◆ What you have to do
Your job is to restate each entry word for word.

◆ Listed records
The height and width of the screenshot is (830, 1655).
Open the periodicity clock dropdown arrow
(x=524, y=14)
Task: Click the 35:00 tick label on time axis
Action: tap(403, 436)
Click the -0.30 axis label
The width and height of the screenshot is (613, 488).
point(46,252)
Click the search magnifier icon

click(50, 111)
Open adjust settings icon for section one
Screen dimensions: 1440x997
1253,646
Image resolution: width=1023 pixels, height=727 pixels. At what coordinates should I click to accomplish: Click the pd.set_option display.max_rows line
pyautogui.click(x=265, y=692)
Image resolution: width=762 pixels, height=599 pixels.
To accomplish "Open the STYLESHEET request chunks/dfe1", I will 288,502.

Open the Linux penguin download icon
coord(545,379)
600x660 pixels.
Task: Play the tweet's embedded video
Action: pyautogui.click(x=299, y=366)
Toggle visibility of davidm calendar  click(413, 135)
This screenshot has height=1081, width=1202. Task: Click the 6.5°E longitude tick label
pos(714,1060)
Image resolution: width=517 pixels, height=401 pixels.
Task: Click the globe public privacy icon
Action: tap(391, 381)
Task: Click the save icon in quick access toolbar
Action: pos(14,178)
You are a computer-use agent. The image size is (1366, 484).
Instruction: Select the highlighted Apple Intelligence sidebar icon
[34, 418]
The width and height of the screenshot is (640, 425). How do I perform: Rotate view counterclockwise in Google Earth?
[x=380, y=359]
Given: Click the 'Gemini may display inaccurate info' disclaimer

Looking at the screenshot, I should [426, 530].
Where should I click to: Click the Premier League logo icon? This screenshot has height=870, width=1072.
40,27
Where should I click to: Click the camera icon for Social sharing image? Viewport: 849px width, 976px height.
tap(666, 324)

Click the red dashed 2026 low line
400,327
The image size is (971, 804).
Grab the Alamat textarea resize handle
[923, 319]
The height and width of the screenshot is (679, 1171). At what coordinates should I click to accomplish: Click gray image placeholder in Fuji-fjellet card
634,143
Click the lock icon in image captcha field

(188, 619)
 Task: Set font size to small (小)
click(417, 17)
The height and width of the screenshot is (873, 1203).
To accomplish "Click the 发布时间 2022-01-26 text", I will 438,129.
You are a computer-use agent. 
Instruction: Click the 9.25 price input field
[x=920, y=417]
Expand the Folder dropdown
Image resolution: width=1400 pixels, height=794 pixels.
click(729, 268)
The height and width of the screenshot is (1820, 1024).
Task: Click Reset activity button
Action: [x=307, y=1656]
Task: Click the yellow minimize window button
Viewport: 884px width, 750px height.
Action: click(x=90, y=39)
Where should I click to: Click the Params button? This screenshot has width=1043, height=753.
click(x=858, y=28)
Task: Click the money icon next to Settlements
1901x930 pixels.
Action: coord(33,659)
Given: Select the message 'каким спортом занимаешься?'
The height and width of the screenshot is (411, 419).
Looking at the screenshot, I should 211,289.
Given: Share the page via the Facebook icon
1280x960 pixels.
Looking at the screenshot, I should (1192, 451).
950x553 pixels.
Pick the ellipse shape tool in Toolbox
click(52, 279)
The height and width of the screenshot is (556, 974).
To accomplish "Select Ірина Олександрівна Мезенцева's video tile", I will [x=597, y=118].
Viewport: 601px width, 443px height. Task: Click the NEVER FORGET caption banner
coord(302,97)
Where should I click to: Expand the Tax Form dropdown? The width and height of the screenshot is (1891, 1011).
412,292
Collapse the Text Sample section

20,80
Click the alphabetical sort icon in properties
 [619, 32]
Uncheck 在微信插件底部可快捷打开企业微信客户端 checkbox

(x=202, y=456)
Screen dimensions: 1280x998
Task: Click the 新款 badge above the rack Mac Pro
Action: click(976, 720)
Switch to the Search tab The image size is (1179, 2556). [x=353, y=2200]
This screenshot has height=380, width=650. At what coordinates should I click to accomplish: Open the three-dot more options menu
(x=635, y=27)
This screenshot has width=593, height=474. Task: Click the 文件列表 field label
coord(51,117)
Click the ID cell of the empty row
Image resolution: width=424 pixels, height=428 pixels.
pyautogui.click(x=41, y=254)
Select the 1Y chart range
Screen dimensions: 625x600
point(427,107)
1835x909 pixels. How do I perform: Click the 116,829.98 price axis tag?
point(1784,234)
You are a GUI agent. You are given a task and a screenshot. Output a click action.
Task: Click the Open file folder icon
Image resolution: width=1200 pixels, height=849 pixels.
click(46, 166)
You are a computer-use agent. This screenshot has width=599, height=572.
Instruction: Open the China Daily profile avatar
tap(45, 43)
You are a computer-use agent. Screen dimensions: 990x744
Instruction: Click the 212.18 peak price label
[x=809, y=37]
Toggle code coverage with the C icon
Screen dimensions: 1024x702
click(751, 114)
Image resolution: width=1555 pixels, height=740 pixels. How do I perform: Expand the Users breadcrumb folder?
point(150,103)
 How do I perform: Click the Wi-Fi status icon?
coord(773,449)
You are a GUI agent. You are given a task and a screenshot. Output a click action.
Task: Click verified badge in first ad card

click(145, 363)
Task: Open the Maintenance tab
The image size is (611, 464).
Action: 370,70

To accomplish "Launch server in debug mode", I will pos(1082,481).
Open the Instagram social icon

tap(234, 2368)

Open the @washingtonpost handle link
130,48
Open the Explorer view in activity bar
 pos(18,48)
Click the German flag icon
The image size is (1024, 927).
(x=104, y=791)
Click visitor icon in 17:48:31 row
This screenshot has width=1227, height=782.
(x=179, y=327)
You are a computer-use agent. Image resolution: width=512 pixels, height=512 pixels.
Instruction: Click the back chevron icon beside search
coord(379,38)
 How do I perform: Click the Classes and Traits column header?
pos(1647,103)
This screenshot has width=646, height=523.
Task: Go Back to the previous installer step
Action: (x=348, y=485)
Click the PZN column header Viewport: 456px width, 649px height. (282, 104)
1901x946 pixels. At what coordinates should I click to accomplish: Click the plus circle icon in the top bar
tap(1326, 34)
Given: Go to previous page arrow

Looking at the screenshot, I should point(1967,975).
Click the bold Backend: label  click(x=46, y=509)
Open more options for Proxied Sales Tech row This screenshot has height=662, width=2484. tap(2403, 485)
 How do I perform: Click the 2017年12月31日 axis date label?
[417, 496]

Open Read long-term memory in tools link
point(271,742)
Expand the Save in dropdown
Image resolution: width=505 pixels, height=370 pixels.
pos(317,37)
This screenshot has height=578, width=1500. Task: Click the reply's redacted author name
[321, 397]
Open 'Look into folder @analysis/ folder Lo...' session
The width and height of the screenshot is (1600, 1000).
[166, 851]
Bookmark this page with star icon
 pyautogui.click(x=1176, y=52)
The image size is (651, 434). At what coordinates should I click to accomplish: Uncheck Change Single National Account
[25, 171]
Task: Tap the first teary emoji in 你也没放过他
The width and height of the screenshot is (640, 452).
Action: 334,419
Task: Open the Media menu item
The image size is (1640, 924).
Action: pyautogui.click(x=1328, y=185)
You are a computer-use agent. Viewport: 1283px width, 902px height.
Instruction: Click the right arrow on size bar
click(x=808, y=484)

◆ Task answer
The height and width of the screenshot is (830, 1655).
Open the periodicity clock dropdown arrow
(x=524, y=14)
Task: Click the 35:00 tick label on time axis
Action: tap(403, 436)
Click the -0.30 axis label
The width and height of the screenshot is (613, 488).
point(46,252)
Click the search magnifier icon

click(50, 111)
Open adjust settings icon for section one
Screen dimensions: 1440x997
1253,646
Image resolution: width=1023 pixels, height=727 pixels. At what coordinates should I click to accomplish: Click the pd.set_option display.max_rows line
pyautogui.click(x=265, y=692)
Image resolution: width=762 pixels, height=599 pixels.
To accomplish "Open the STYLESHEET request chunks/dfe1", I will 288,502.

Open the Linux penguin download icon
coord(545,379)
600x660 pixels.
Task: Play the tweet's embedded video
Action: pyautogui.click(x=299, y=366)
Toggle visibility of davidm calendar  click(413, 135)
This screenshot has height=1081, width=1202. Task: Click the 6.5°E longitude tick label
pos(714,1060)
Image resolution: width=517 pixels, height=401 pixels.
Task: Click the globe public privacy icon
Action: tap(391, 381)
Task: Click the save icon in quick access toolbar
Action: pos(14,178)
You are a computer-use agent. The image size is (1366, 484).
Instruction: Select the highlighted Apple Intelligence sidebar icon
[34, 418]
The width and height of the screenshot is (640, 425). How do I perform: Rotate view counterclockwise in Google Earth?
[x=380, y=359]
Given: Click the 'Gemini may display inaccurate info' disclaimer

Looking at the screenshot, I should [426, 530].
Where should I click to: Click the Premier League logo icon? This screenshot has height=870, width=1072.
40,27
Where should I click to: Click the camera icon for Social sharing image? Viewport: 849px width, 976px height.
tap(666, 324)

Click the red dashed 2026 low line
400,327
The image size is (971, 804).
Grab the Alamat textarea resize handle
[923, 319]
The height and width of the screenshot is (679, 1171). At what coordinates should I click to accomplish: Click gray image placeholder in Fuji-fjellet card
634,143
Click the lock icon in image captcha field

(188, 619)
 Task: Set font size to small (小)
click(417, 17)
The height and width of the screenshot is (873, 1203).
To accomplish "Click the 发布时间 2022-01-26 text", I will 438,129.
You are a computer-use agent. 
Instruction: Click the 9.25 price input field
[x=920, y=417]
Expand the Folder dropdown
Image resolution: width=1400 pixels, height=794 pixels.
click(729, 268)
The height and width of the screenshot is (1820, 1024).
Task: Click Reset activity button
Action: [x=307, y=1656]
Task: Click the yellow minimize window button
Viewport: 884px width, 750px height.
Action: click(x=90, y=39)
Where should I click to: Click the Params button? This screenshot has width=1043, height=753.
click(x=858, y=28)
Task: Click the money icon next to Settlements
1901x930 pixels.
Action: coord(33,659)
Given: Select the message 'каким спортом занимаешься?'
The height and width of the screenshot is (411, 419).
Looking at the screenshot, I should 211,289.
Given: Share the page via the Facebook icon
1280x960 pixels.
Looking at the screenshot, I should (1192, 451).
950x553 pixels.
Pick the ellipse shape tool in Toolbox
click(52, 279)
The height and width of the screenshot is (556, 974).
To accomplish "Select Ірина Олександрівна Мезенцева's video tile", I will [x=597, y=118].
Viewport: 601px width, 443px height. Task: Click the NEVER FORGET caption banner
coord(302,97)
Where should I click to: Expand the Tax Form dropdown? The width and height of the screenshot is (1891, 1011).
412,292
Collapse the Text Sample section

20,80
Click the alphabetical sort icon in properties
 [619, 32]
Uncheck 在微信插件底部可快捷打开企业微信客户端 checkbox

(x=202, y=456)
Screen dimensions: 1280x998
Task: Click the 新款 badge above the rack Mac Pro
Action: click(976, 720)
Switch to the Search tab The image size is (1179, 2556). [x=353, y=2200]
This screenshot has height=380, width=650. At what coordinates should I click to accomplish: Open the three-dot more options menu
(x=635, y=27)
This screenshot has width=593, height=474. Task: Click the 文件列表 field label
coord(51,117)
Click the ID cell of the empty row
Image resolution: width=424 pixels, height=428 pixels.
pyautogui.click(x=41, y=254)
Select the 1Y chart range
Screen dimensions: 625x600
point(427,107)
1835x909 pixels. How do I perform: Click the 116,829.98 price axis tag?
point(1784,234)
You are a GUI agent. You are given a task and a screenshot. Output a click action.
Task: Click the Open file folder icon
Image resolution: width=1200 pixels, height=849 pixels.
click(46, 166)
You are a computer-use agent. This screenshot has width=599, height=572.
Instruction: Open the China Daily profile avatar
tap(45, 43)
You are a computer-use agent. Screen dimensions: 990x744
Instruction: Click the 212.18 peak price label
[x=809, y=37]
Toggle code coverage with the C icon
Screen dimensions: 1024x702
click(751, 114)
Image resolution: width=1555 pixels, height=740 pixels. How do I perform: Expand the Users breadcrumb folder?
point(150,103)
 How do I perform: Click the Wi-Fi status icon?
coord(773,449)
You are a GUI agent. You are given a task and a screenshot. Output a click action.
Task: Click verified badge in first ad card

click(145, 363)
Task: Open the Maintenance tab
The image size is (611, 464).
Action: 370,70

To accomplish "Launch server in debug mode", I will pos(1082,481).
Open the Instagram social icon

tap(234, 2368)

Open the @washingtonpost handle link
130,48
Open the Explorer view in activity bar
 pos(18,48)
Click the German flag icon
The image size is (1024, 927).
(x=104, y=791)
Click visitor icon in 17:48:31 row
This screenshot has width=1227, height=782.
(x=179, y=327)
You are a computer-use agent. Image resolution: width=512 pixels, height=512 pixels.
Instruction: Click the back chevron icon beside search
coord(379,38)
 How do I perform: Click the Classes and Traits column header?
pos(1647,103)
This screenshot has width=646, height=523.
Task: Go Back to the previous installer step
Action: (x=348, y=485)
Click the PZN column header Viewport: 456px width, 649px height. (282, 104)
1901x946 pixels. At what coordinates should I click to accomplish: Click the plus circle icon in the top bar
tap(1326, 34)
Given: Go to previous page arrow

Looking at the screenshot, I should point(1967,975).
Click the bold Backend: label  click(x=46, y=509)
Open more options for Proxied Sales Tech row This screenshot has height=662, width=2484. tap(2403, 485)
 How do I perform: Click the 2017年12月31日 axis date label?
[417, 496]

Open Read long-term memory in tools link
point(271,742)
Expand the Save in dropdown
Image resolution: width=505 pixels, height=370 pixels.
pos(317,37)
This screenshot has height=578, width=1500. Task: Click the reply's redacted author name
[321, 397]
Open 'Look into folder @analysis/ folder Lo...' session
The width and height of the screenshot is (1600, 1000).
[166, 851]
Bookmark this page with star icon
 pyautogui.click(x=1176, y=52)
The image size is (651, 434). At what coordinates should I click to accomplish: Uncheck Change Single National Account
[25, 171]
Task: Tap the first teary emoji in 你也没放过他
The width and height of the screenshot is (640, 452).
Action: 334,419
Task: Open the Media menu item
The image size is (1640, 924).
Action: pyautogui.click(x=1328, y=185)
You are a computer-use agent. Viewport: 1283px width, 902px height.
Instruction: Click the right arrow on size bar
click(x=808, y=484)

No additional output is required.